(Collected data entries)
##########

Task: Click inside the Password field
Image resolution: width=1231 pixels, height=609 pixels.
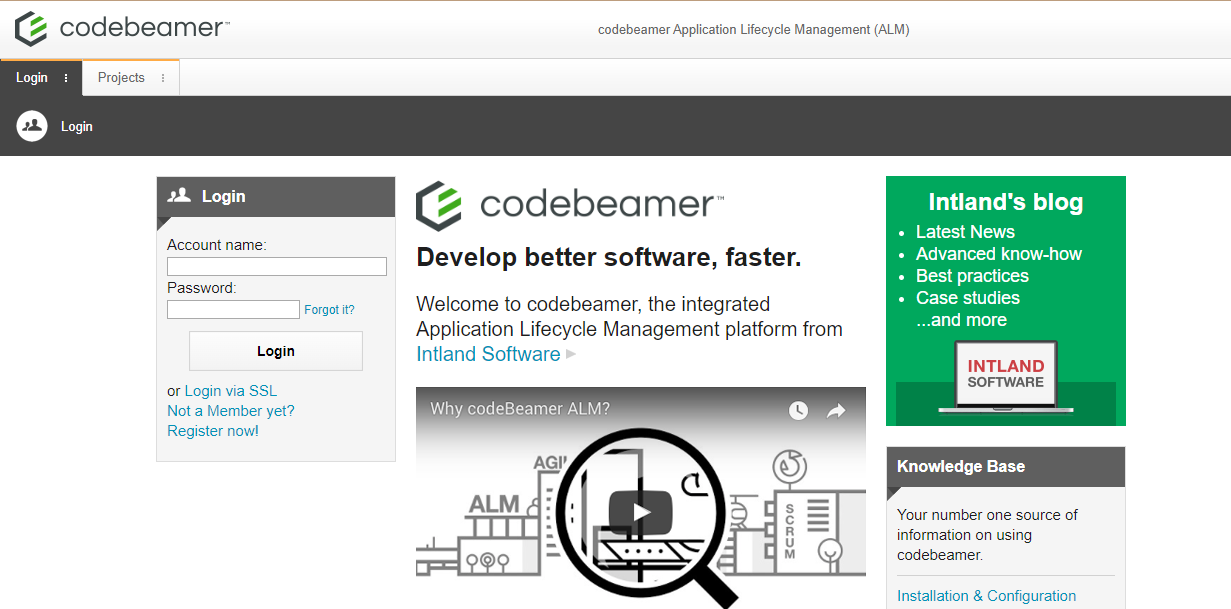Action: (233, 309)
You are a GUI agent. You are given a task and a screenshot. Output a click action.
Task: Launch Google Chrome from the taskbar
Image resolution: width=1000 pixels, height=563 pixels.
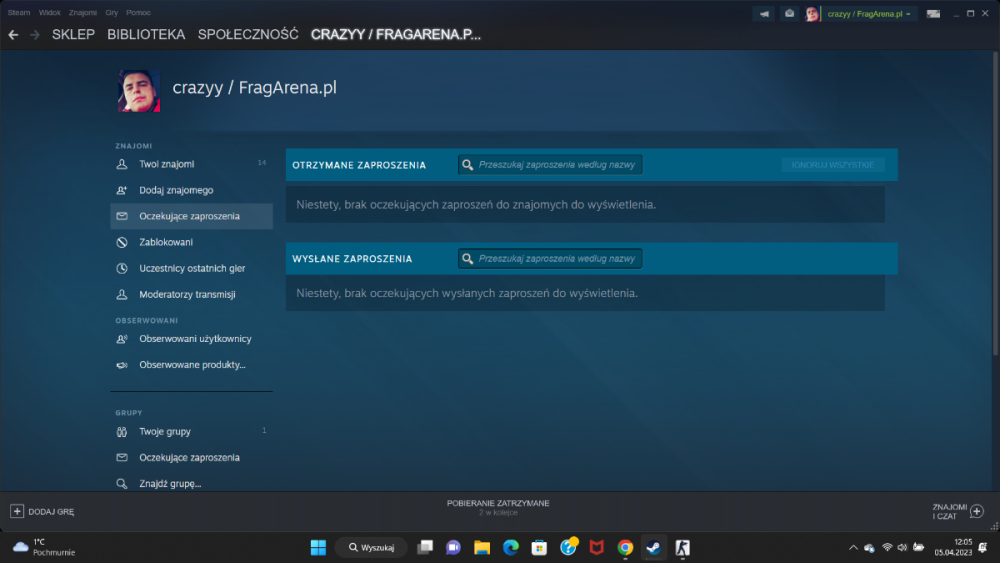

##########

* **What to produce**: Write out all of these lines again in full, offsetting every coordinate in the answers by adding 118 to each number. Leave the pictures out.

* **Completed exercise**:
Task: Click inside the Password field
Image resolution: width=1231 pixels, height=609 pixels.
Action: (351, 427)
You are a GUI agent. You are given a task and a screenshot. Output a click action.
Task: Launch Google Chrome from the taskbar
Image resolution: width=1000 pixels, height=563 pixels.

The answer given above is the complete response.